• [Direction]
Return the entries below line for line without any changes, but leave out the pictures.

Rows from a dataset

--------------------------------------------------

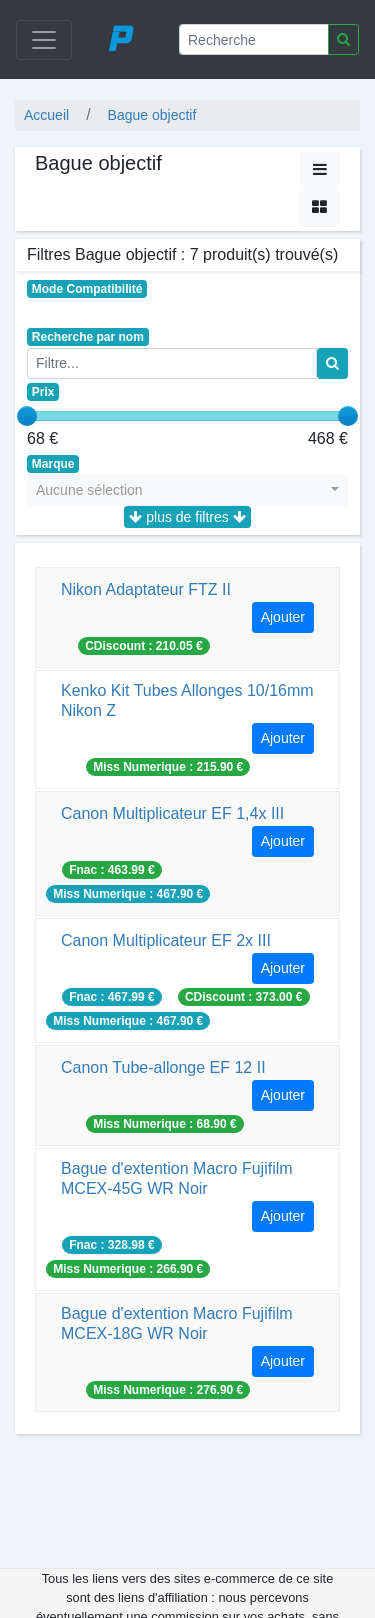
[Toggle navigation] (44, 40)
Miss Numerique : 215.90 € (168, 767)
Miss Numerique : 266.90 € (128, 1269)
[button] (187, 490)
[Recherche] (254, 39)
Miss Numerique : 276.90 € (168, 1390)
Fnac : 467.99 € (111, 997)
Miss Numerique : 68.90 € (164, 1124)
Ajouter (283, 617)
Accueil (46, 115)
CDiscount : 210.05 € (143, 646)
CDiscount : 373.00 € (243, 997)
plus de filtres (187, 517)
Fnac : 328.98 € (111, 1245)
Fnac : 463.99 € (111, 870)
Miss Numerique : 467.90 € (128, 894)
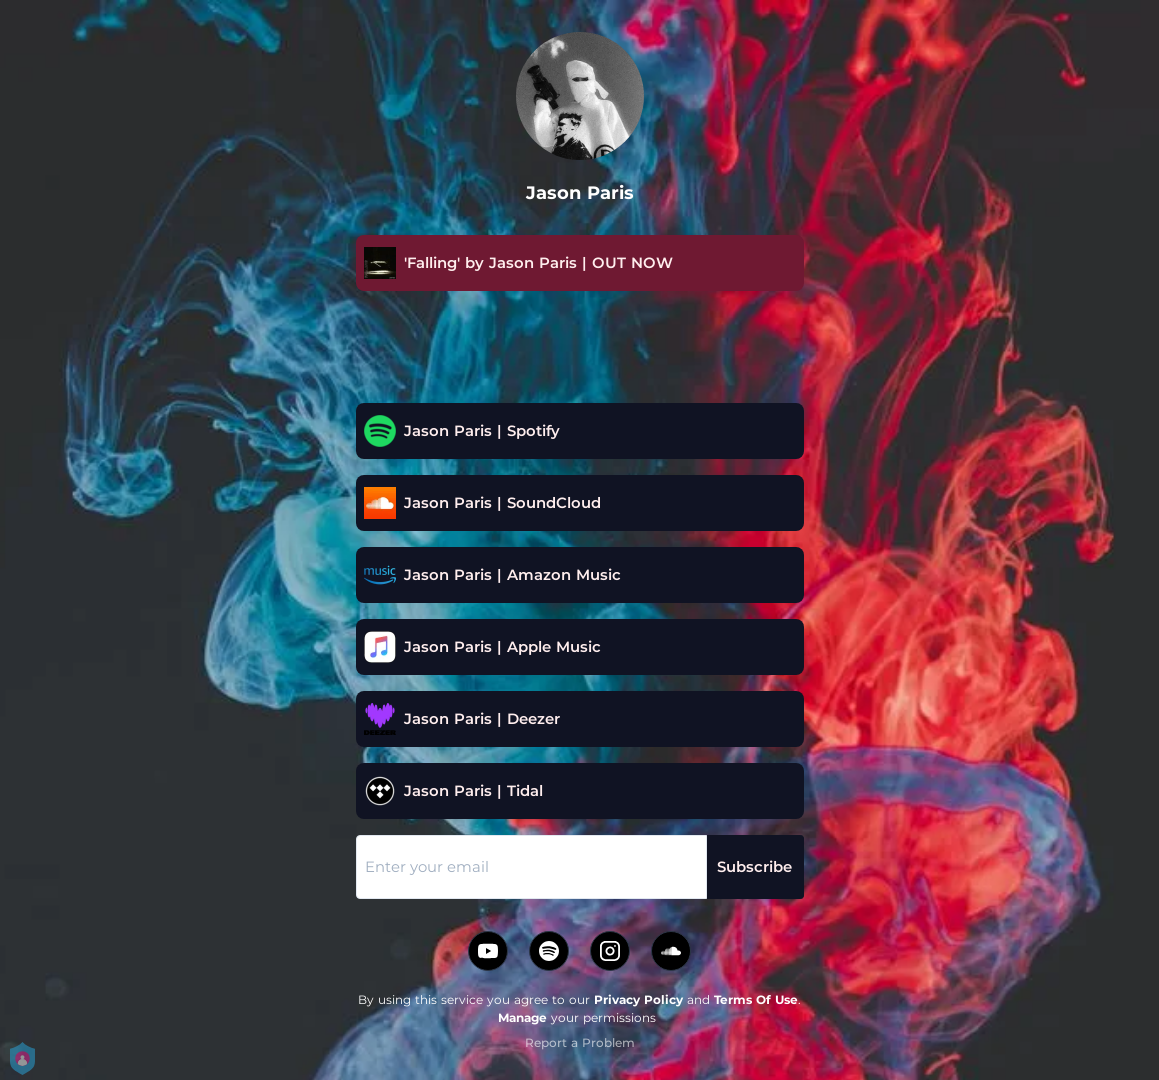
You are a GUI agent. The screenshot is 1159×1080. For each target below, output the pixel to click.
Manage (522, 1017)
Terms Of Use (756, 999)
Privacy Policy (638, 999)
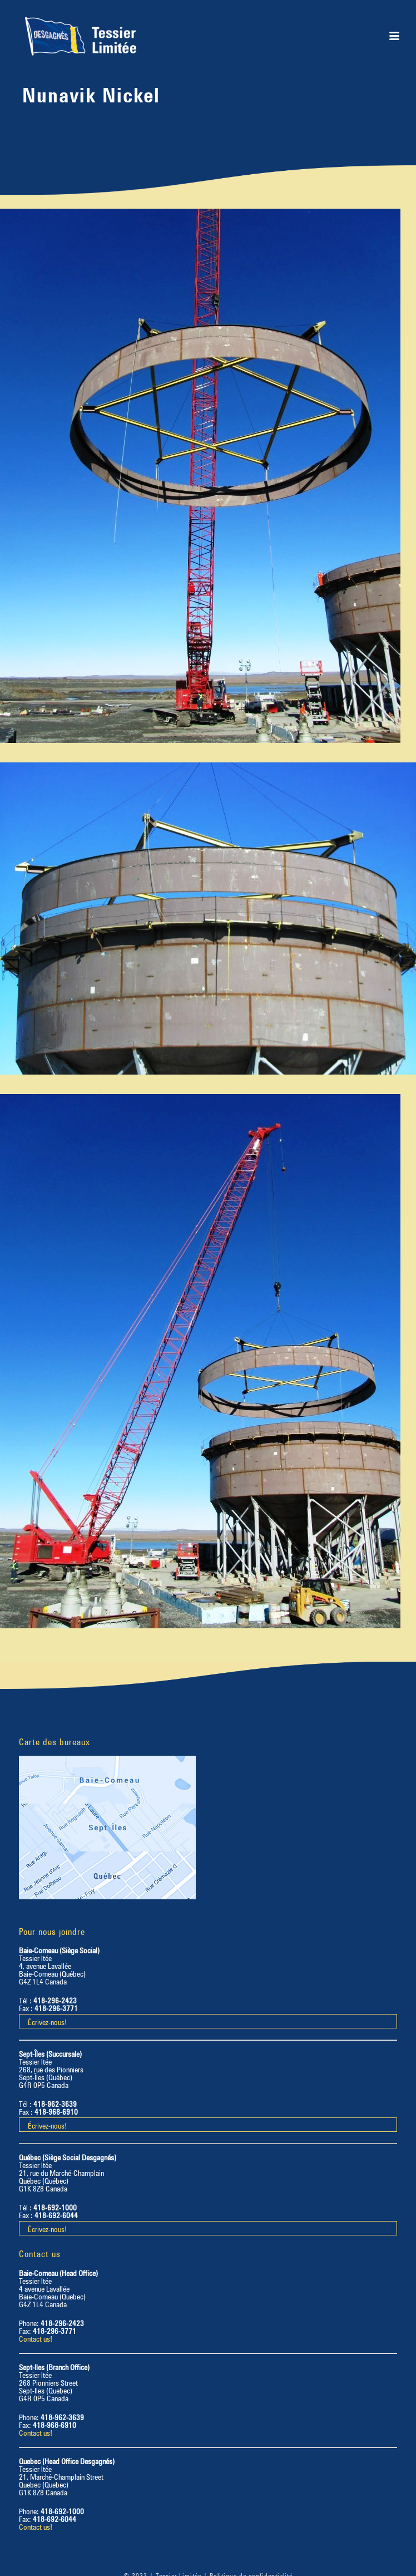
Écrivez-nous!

--------------------------------------------------

• [Answer to the exercise]
[Toggle navigation] (44, 40)
Miss Numerique : 215.90 € (168, 767)
Miss Numerique : 266.90 € (128, 1269)
[button] (187, 490)
[Recherche] (254, 39)
Miss Numerique : 276.90 € (168, 1390)
Fnac : 467.99 € (111, 997)
Miss Numerique : 68.90 € (164, 1124)
Ajouter (283, 617)
Accueil (46, 115)
CDiscount : 210.05 € (143, 646)
CDiscount : 373.00 € (243, 997)
plus de filtres (187, 517)
Fnac : 328.98 € (111, 1245)
Fnac : 463.99 € (111, 870)
Miss Numerique : 467.90 € (128, 894)
You are a GUI agent. The screenshot is 1159×1080. For each target below, output the pixel to click.
Manage (522, 1017)
Terms Of Use (756, 999)
Privacy Policy (638, 999)
Écrivez-nous!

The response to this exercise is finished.